HOW TO COMPLETE THIS TASK: Each line of the records is to be returned verbatim, with the images omitted.

ENTRIES SHOWN:
========

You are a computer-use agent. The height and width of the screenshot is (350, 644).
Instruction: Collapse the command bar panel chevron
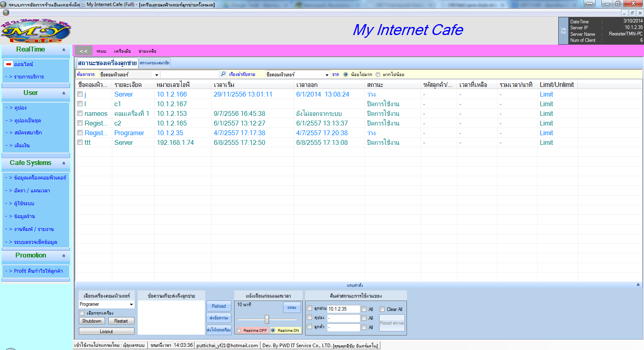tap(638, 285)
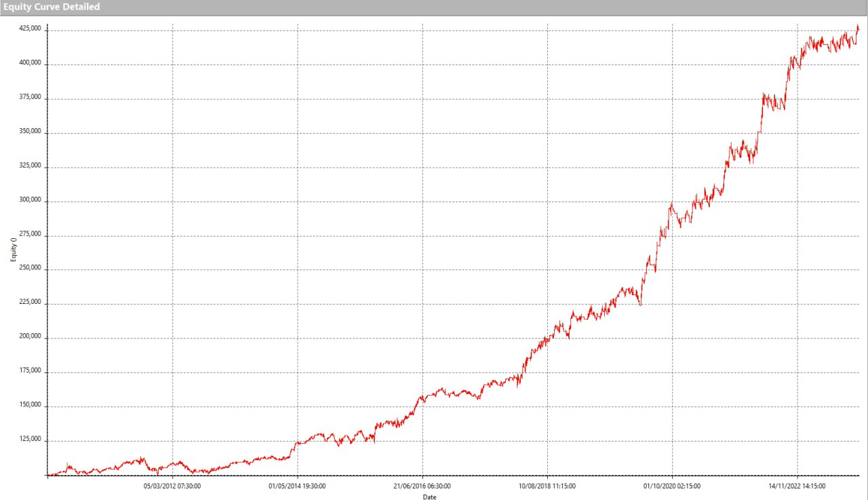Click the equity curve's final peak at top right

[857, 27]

========

RESPONSE BOX:
You are a computer-use agent. The height and width of the screenshot is (350, 644).
Instruction: Collapse the command bar panel chevron
tap(638, 285)
Click the equity curve's final peak at top right

[857, 27]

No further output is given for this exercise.